Naren Sivakumar
he/him/his
University of Maryland, Baltimore County
Computer Science
Biography
I am Naren Sivakumar, a PhD student at the University of Maryland, Baltimore County. My research focuses on robust multimodal retrieval, context understanding from real-world and synthetic footage, and intelligent event-driven decision-making in real-world environments. I have built multimodal (audio + video, video only, audio only) systems to make decisions based on object and event detection, in both real-world (toll camera footage) and synthetic (video game) environments. For my master's degree, I worked on developing context-aware decision-making systems powered by a rich case history to be deployed in high-stakes negotiations.
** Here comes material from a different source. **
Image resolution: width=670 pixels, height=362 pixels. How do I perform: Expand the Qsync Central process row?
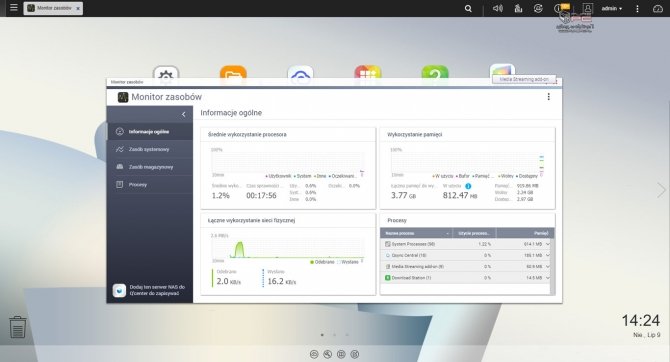coord(548,255)
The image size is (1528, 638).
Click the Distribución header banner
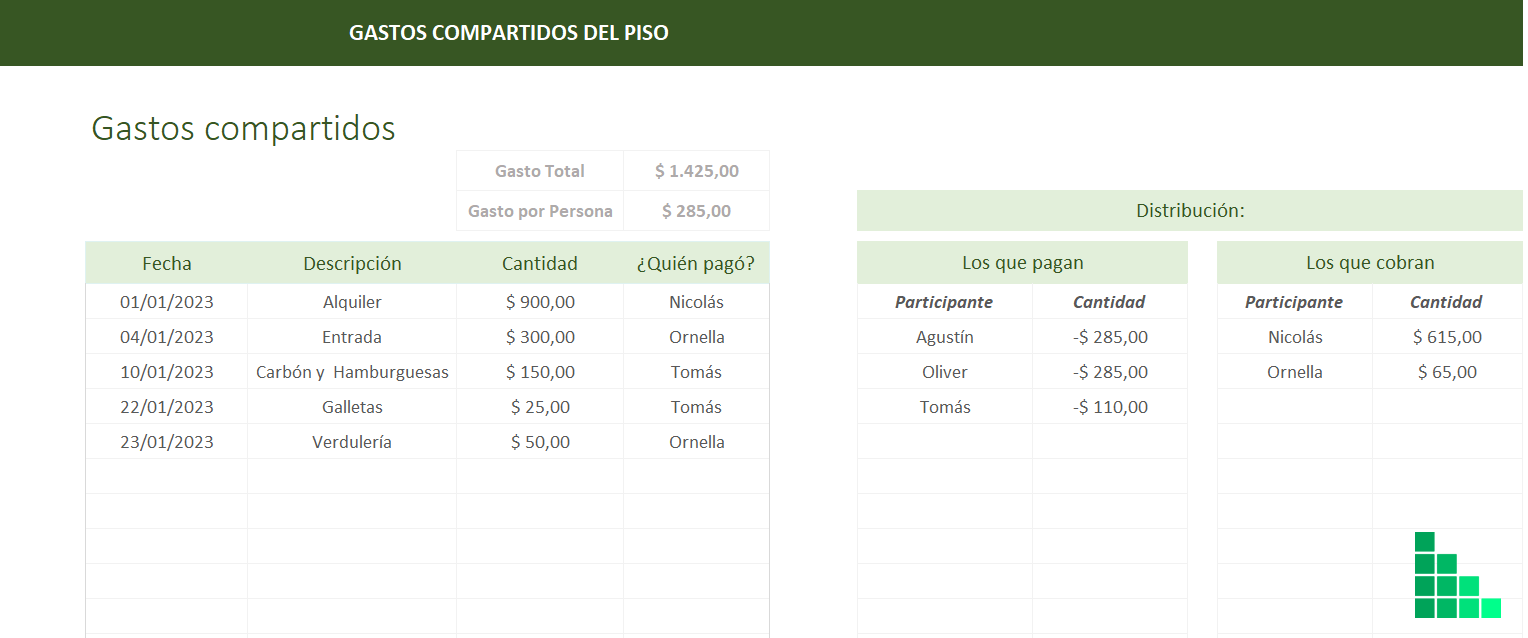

Language models, acting as agents, retrieve historical context and use it to simulate the governance of a country and formulate policies on the fly based on their counterparts' actions. As part of my applied work, I have also created several award-winning working prototypes as a part of hackathons for assistive technologies, such as voice-powered video game players and touchless phone navigation. My research is complemented by my industry experience at IBM, where I developed an AI-powered calorie-tracking application.
Academic Information
Status: PhD Student
Year in Program: 1st
Major/Specialty: Computer Science
Degrees: PhD in Computer Science / Computer Science /2025 - Ongoing Master's in Computer Science / Computer Science / 2023 - 2025 Bachelor's of Engineering in Computer Science / Computer Science / 2019 - 2023
Research Areas
Computer Science; Machine Learning/AI
Research Interests
My research interests lie in robust multimodal retrieval, assessment, and context understanding for factually correct vision and language models. I have built multimodal systems that involve taking actions based on event detection in a frame-by-frame analysis in real-world and synthetic data environments. My research focuses on identifying, tracking, and understanding events in video footage to then make intelligent decisions based on the events. I am also contributing to a DARPA project on retrieval and claim assessment, where I am building a multimodal system that retrieves relevant information about a claim and uses that information to intelligently make decisions about feasibility. Additionally, I am excited to expand my research to the audio domain.
Topical Areas
Artificial Intelligence and Intelligent Systems; Computer Science; Performance Evaluation and Benchmarking
Relevant Coursework
Design and Analysis of Algorithms, Principles of Artificial Intelligence, Introduction to Natural Language Processing, Reasoning with GenAI, Advanced Operating Systems, Robust Machine Learning, Computer Vision
Publications & Research Projects
Sivakumar, N., Chen, L. K., Papasani, P., Majmundar, V., Feng, J. H., Yarnall, L., & Gong, J. (2024, October). Show and Tell: Exploring Large Language Models' Potential in Formative Educational Assessment of Data Stories. In 2024 IEEE VIS Workshop on Data Storytelling in an Era of Generative AI (GEN4DS) (pp. 13-19). IEEE. Pravinkrishnan, K., Sivakumar, N., Jebaraj, A., Pooja, C. P., Sridhar, S., Balasundaram, P., & Kalinathan, L. (2022). Classification of Plant Species Using AlexNet Architecture. In CLEF (Working Notes) (pp. 2087-2093). Sivakumar, N. (2025). Emulating Rational Decisions With Traditional And Contemporary AI [Unpublished master's thesis]. University of Maryland, Baltimore County.